Narratively and aesthetically, this second entry into the long-running Paranormal Surveillance Camera POV horror series from Japan is quite a step up from the first one. There is of course still an element of that first movie’s supernatural “Where’s Waldo” game involved – I haven’t encountered a film from Japan in this cheap and cheerful style that doesn’t want us to watch something supposedly creepy again in replay – but new director Satoshi Ishii drags this thing as close to an actual narrative as I expect to get from films like it.
So now, the surveillance camera footage is only the first step in short investigations that always threaten to get heated enough for a twist or an actual plot development but typically peter out with the paranormal investigators shrugging their shoulders and going “I dunno”. In about half of the tales, the film manages an interesting feat, however, in that it seems to tell us fragments of very traditional urban legends we can try to, are even supposed to, puzzle out on our own. It’s a curious sideways approach to narrative, where one or two pieces of a puzzle are supposed to suggest the other ninety or so, or at least creep an audience out with whatever they think might be going on.
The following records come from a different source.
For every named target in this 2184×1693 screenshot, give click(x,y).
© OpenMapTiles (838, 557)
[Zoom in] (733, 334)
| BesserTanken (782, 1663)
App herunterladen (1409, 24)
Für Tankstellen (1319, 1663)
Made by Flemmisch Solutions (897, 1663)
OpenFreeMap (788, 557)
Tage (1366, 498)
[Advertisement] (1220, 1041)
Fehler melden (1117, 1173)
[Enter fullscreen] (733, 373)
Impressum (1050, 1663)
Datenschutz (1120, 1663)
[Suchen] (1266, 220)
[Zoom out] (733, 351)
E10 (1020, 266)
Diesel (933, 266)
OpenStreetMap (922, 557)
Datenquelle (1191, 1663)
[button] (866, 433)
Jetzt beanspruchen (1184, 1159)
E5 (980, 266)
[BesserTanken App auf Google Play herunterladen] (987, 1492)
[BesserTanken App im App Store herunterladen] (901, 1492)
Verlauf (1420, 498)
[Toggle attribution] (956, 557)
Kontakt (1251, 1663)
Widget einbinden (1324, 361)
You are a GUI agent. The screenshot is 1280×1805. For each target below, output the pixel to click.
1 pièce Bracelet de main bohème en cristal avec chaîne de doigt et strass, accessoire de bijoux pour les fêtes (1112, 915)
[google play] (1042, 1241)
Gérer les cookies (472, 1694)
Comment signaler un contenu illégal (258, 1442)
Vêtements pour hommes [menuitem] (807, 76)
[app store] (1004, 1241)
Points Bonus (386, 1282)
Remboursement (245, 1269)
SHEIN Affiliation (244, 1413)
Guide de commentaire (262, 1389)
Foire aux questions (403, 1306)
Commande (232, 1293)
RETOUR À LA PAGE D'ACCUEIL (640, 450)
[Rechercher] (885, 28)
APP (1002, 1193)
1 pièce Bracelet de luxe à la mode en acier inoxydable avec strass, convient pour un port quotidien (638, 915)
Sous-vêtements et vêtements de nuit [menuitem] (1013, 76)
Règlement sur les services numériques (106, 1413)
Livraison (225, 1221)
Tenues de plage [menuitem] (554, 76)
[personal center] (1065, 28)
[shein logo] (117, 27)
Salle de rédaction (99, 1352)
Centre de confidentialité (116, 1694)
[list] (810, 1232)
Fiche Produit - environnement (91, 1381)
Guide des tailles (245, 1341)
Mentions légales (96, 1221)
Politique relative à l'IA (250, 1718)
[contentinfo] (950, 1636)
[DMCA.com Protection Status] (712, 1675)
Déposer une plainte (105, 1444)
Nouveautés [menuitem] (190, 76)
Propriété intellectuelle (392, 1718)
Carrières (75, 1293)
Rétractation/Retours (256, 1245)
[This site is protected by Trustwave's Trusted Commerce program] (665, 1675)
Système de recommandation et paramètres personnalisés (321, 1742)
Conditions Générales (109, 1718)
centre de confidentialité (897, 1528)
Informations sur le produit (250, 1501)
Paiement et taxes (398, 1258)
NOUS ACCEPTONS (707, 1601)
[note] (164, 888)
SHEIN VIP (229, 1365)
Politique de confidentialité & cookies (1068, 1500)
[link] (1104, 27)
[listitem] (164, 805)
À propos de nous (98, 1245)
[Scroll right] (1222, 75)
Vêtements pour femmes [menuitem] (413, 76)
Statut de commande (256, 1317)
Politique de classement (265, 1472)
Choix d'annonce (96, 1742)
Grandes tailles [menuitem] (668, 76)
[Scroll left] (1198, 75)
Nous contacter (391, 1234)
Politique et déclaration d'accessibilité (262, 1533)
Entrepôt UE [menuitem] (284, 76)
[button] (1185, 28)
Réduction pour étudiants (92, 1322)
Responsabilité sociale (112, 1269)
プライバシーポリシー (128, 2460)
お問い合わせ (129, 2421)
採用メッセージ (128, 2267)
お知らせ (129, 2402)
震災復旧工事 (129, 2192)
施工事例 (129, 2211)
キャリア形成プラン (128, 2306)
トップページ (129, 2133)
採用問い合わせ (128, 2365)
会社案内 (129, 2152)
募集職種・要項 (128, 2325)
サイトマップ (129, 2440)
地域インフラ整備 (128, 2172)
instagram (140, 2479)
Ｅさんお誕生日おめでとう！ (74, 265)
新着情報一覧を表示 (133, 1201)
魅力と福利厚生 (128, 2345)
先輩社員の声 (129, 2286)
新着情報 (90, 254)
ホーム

It’s very much a parallel idea to never showing the monster. The tale we come up with ourselves will, after all, be more frightening than the one the film could actually afford to tell. Which is at least the theory Ishii seems to be operating from.
In the film’s more involved tales – where, for example, a film of the final breaths of an old man leads to one sad and one creepy revelation – this actually works, at least for me; in its lesser ones, there’s at least the charm of its earnestly dramatic presentation of the most minor “paranormal” events.